In 1971, HydroScience, Inc. applied this method in a three-dimensional model of Boston Harbor. Later, Chapra and Nassa re-worked the Boston Harbor model and produced a general purpose Fortran batch program (called HAR03) that is fully documented and suitable for one-, two-, and three-dimensional systems.
In 1981, Bill Leo of HydroQual, Inc., converted ESTUARY into a main-line batch program in HP BASIC and transferred this model technology to the Georgia Environmental Protection Division (GaEPD). Leo's HP batch model was renamed Georgia Estuary.
In 1982, Dr. Roy Burke III of GaEPD developed a user-friendly interface for this program and converted it from batch mode to fully interactive (for the HP9845/A micro computer). The program became GaEst Version 1.0 and found successful application in three major projects in Georgia's coastal waters: Brunswick, North/St. Marys, and North Newport Rivers.
In 1989, Dr. Burke transported GaEst V1.0 from the HP to the PC-DOS operating environment using Microsoft Quick Basic, extended model capabilities, enhanced analytical opportunities, and improved the user interface. With these capabilities GaEst, now called Version 2.12, represented the accumulation of field experience with this technology along with an expression of the practical needs of modeling for TMDL and NPDES Permit development by state regulatory agencies. Version 4.0 was developed under the direction of Dr. Elizabeth Booth.
In 2004, Dr. Chris Wilson and Dr. Burke developed GaEst Version 3.0 for the Microsoft Windows operating systems using Microsoft Visual Basic .Net software and included significant enhancements and new features:
· Unlimited branching is allowed, however the branches must be dendritic (braided or looped branches are not allowed); in other words, each branch must have an open
· upstream boundary not connected back to another branch.

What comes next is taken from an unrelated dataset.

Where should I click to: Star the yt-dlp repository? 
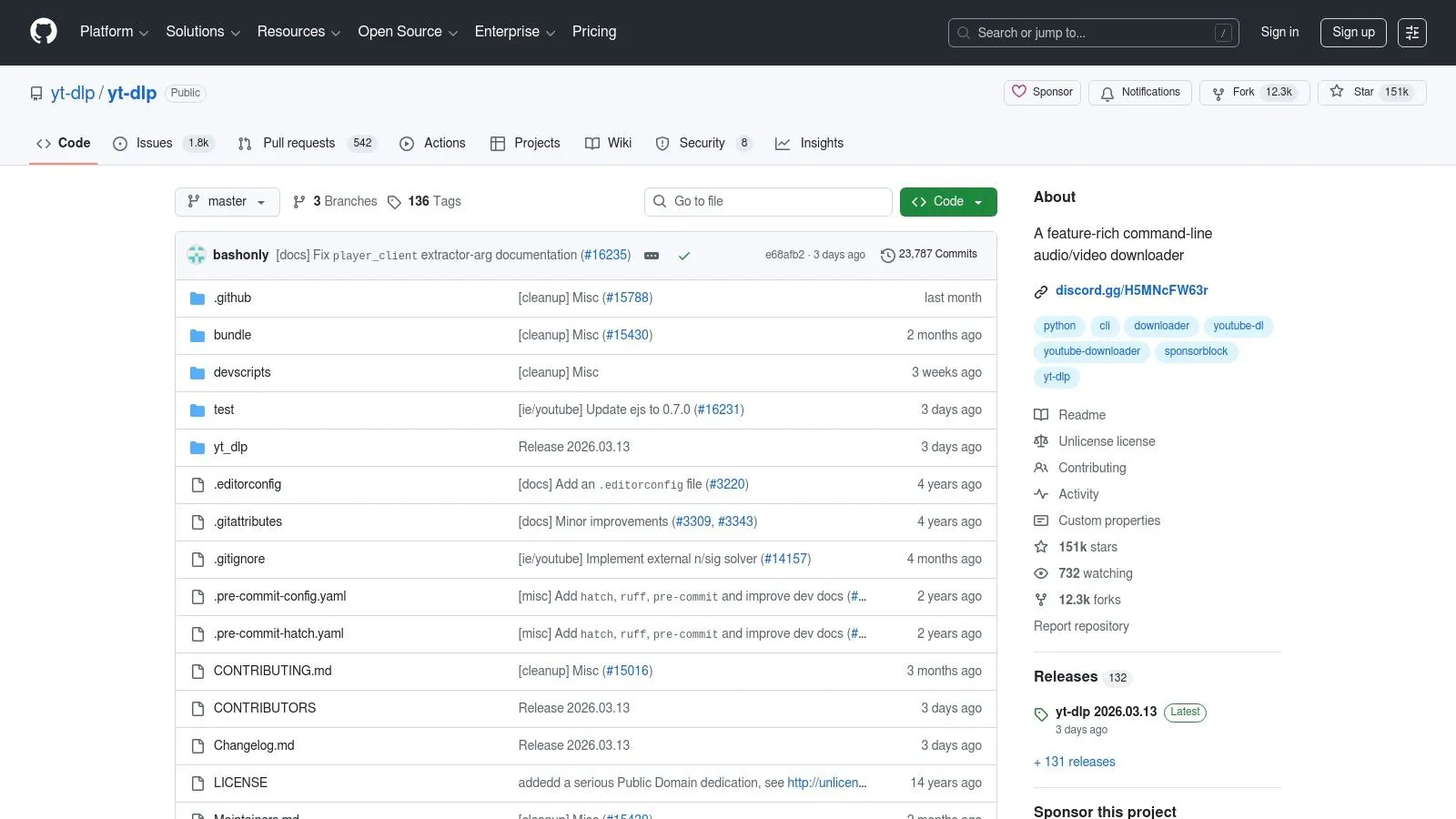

· The number of segments, waste discharges, and oxygen injection sites is now unlimited.
· Freshwater flows can be directly input, computed using a basin yield factor (cfs/sq mi), or computed by the Rational Method (Q = CiA) using up to four land use types.
· Additional state variables have been added: CBOD2, NH3, and an arbitrary nonconservative substance.
· Computes ammonia toxicity limits based on EPA guidance documents
· Chloride concentrations can be computed as a conservative substance.
· Multiple windows capabilities for viewing and organizing model inputs and outputs.
· New table and graphical features to assist model calibration.
· Powerful editing capabilities for model structure - example, deleting or inserting branches.
· Friendly and intuitive "build new model" procedures.
· Capable of joining two separate models with simple operation.
· Persistent integrity checks to ensure valid model structures at all times.
· Multiple models can be included in a single (*.est) file for convenient comparison of alternative modeling scenarios and enhanced partitioning analysis.
· New routines to refine the model grid for convergence testing.
· New options for residence time or freshwater washout calculations.
· New "Calculator" to help determine maximum allowable segment lengths, minimum distance to boundaries, dispersion coefficients, BOD decay rates, reaeration rates, net
· P/R rates, and DO saturation.
· Provides errors/warnings for input values and results that are out of bounds.
· Flexible spreadsheet-style entry of required model inputs.
· Interactive graphical displays of results suitable for analysis and reporting.
· Modernized file/data input and output capabilities plus report-quality graphs and tables.
· Ability to load and save DOS Version 2.1 legacy files.
· Improved documentation with model activities directly connected to manuals.